Dressed in jeans and a black sweater, with his grey hair cropped short, he made his first public appearance in the Russian capital since being sentenced to eight years in prison in 2005. Alongside him was his former business partner, Platon Lebedev, who is also serving an eight-year sentence. Both face new charges of money-laundering and embezzlement.

Security was tight at the Khamovnichesky Court, a scruffy building overlooking the Moscow River in the centre of the capital. The road had been closed to pedestrians and police patrolled the street with sniffer dogs ahead of Mr Khodorkovsky's arrival. The initial hearings were closed to the press, with television cameras allowed into the main courtroom for just a few minutes before proceedings started at midday. There were chaotic scenes outside the court during the hour before, with journalists jostling for admission, and lawyers for the defence elbowing their way through to get into the court.

A small group of demonstrators gathered outside the court chanting "Freedom for Mikhail Khodorkovsky!" They ignored demands from police to disperse, and several were arrested.

Mr Khodorkovsky uttered just one word on his way into court, shouting "Shame!" During the initial hearings yesterday, the defence team called for the prosecution lawyers to be replaced, but the judge rejected that. The prosecution is led by Dmitry Shokhin, who worked on the first case against Mr Khodorkovsky and was given a state award after the initial conviction. Mr Khodorkovsky's first trial was widely seen as a response to his funding of opposition political parties in Russia. He is said to have irritated Russia's former president and present Prime Minister, Vladimir Putin, as well as hardliners in Mr Putin's inner circle, by going against an informal agreement not to go into politics.

Now, with Russia in a difficult financial position and visible tension in the ruling elite growing, the timing of the second trial suggests that key figures in the Russian government want to ensure Mr Khodorkovsky stays behind bars for the foreseeable future.

Robert Amsterdam, a Canadian lawyer who represented Mr Khodorkovsky in the first trial, said: "The investigative abuse has been of a historic level. According to the sworn testimony of Vasily Aleksanian, he was actually deprived of medications in an attempt to force him to perjure himself." Mr Aleksanian, a former vice-president of Yukos, stood trial in Moscow a year ago despite being critically ill with Aids-related cancer and tuberculosis. He claimed he was offered a deal by prosecutors to have treatment abroad if he gave evidence against Mr Khodorkovsky.

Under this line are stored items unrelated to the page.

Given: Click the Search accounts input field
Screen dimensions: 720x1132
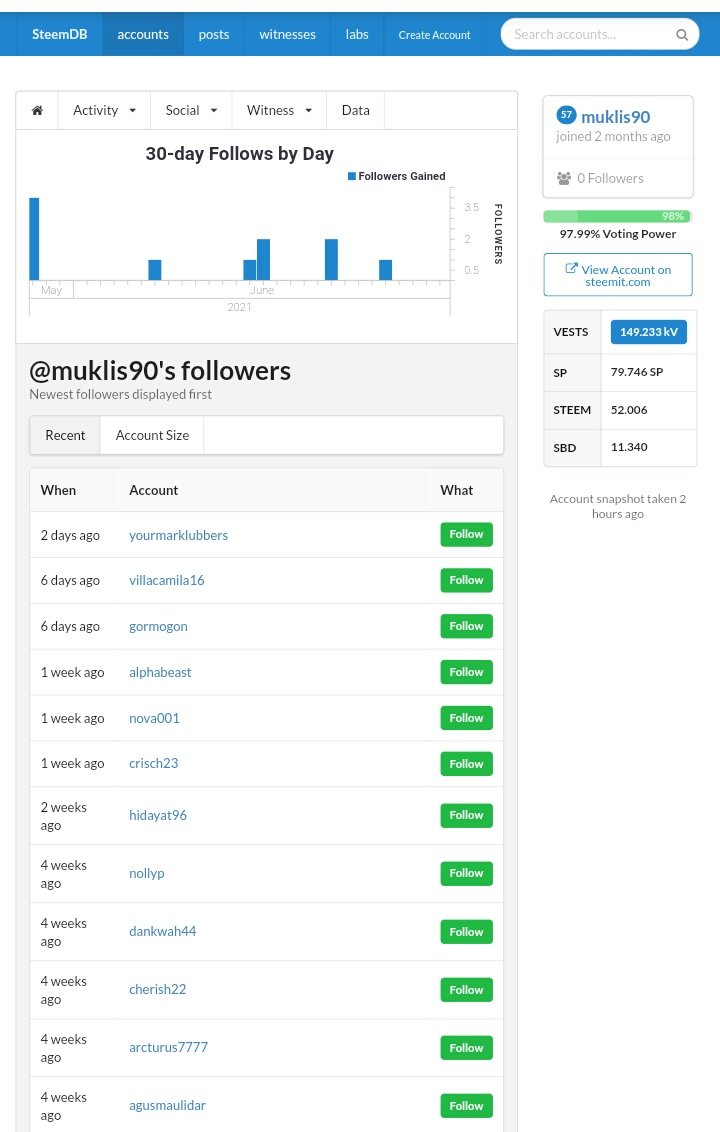Looking at the screenshot, I should click(592, 35).
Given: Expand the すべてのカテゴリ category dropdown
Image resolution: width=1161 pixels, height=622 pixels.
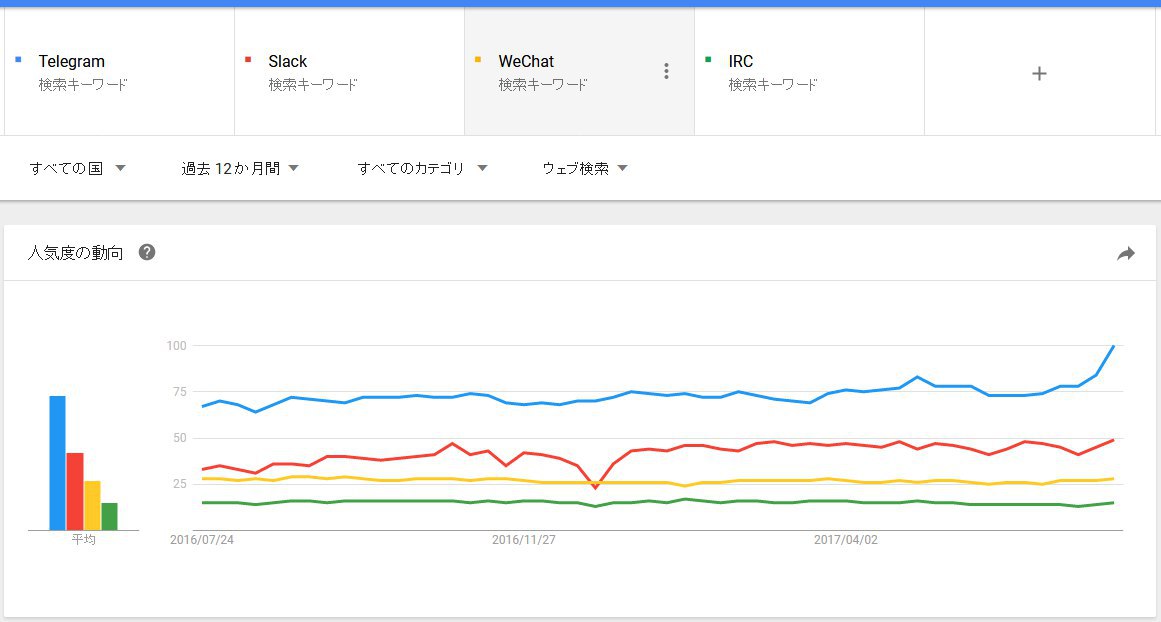Looking at the screenshot, I should pos(422,168).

According to Mr Khodorkovsky's mother, Marina, the time in a remote Siberian prison camp, six time zones from Moscow, has radicalised her son, lending weight to fears that if released, the former Yukos boss could become a figurehead for the fractured opposition to the Kremlin's rule.

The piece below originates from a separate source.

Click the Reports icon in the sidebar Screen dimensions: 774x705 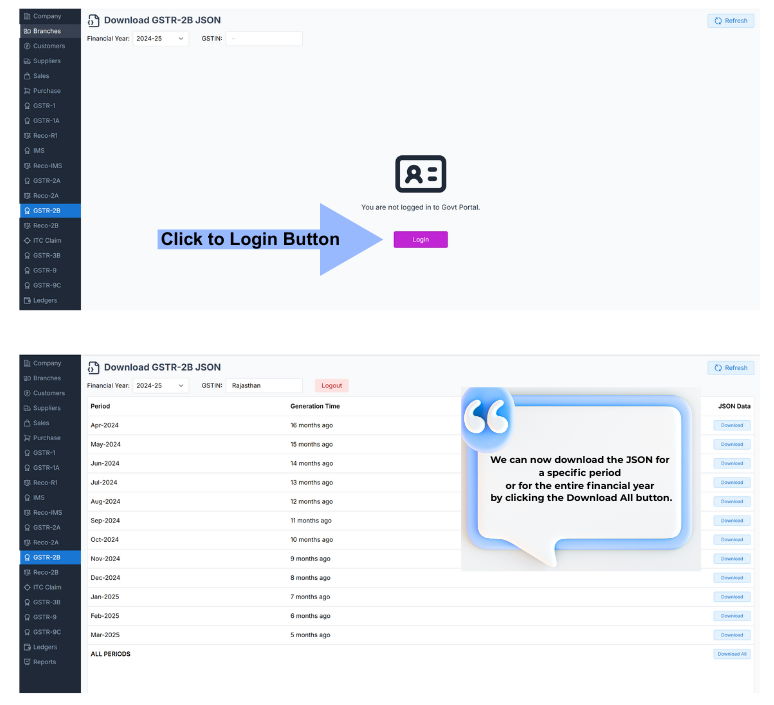pos(27,662)
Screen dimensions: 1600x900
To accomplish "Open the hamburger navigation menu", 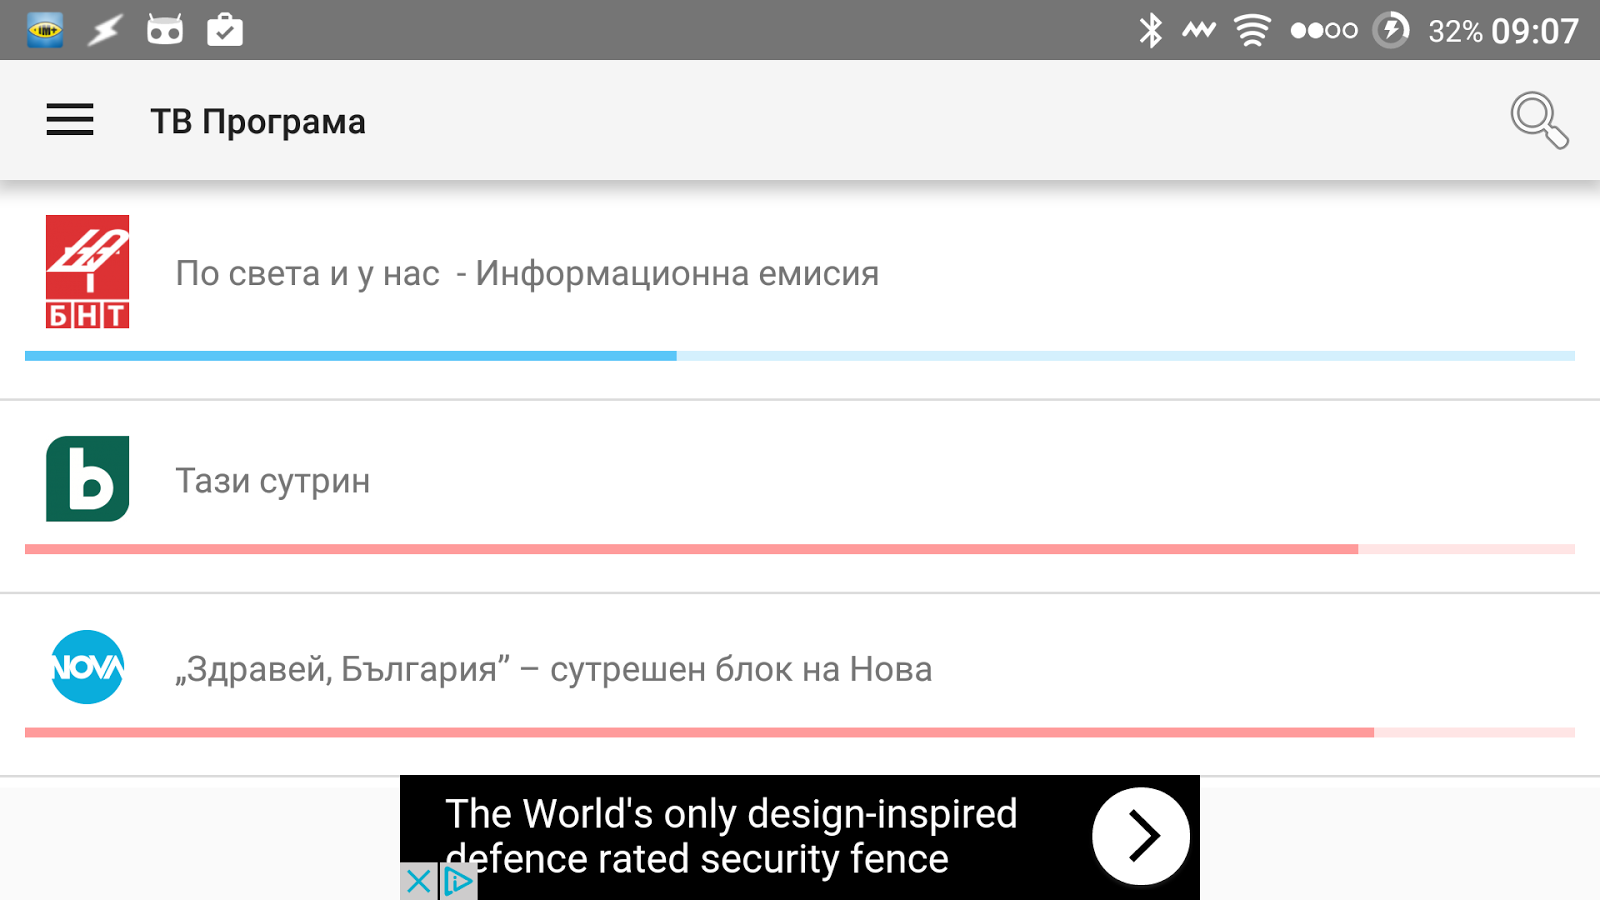I will coord(70,120).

"As funny as it may seem, they made a politician out of him," she told AP in advance of the trial. "Before he was a lot less interested in politics, he was more interested in business and manufacturing activities, but for all this time he's been in prison his circumstances and public opinion have made him into a political figure."

The preliminary hearings continue today and the case itself is expected to start in a few weeks.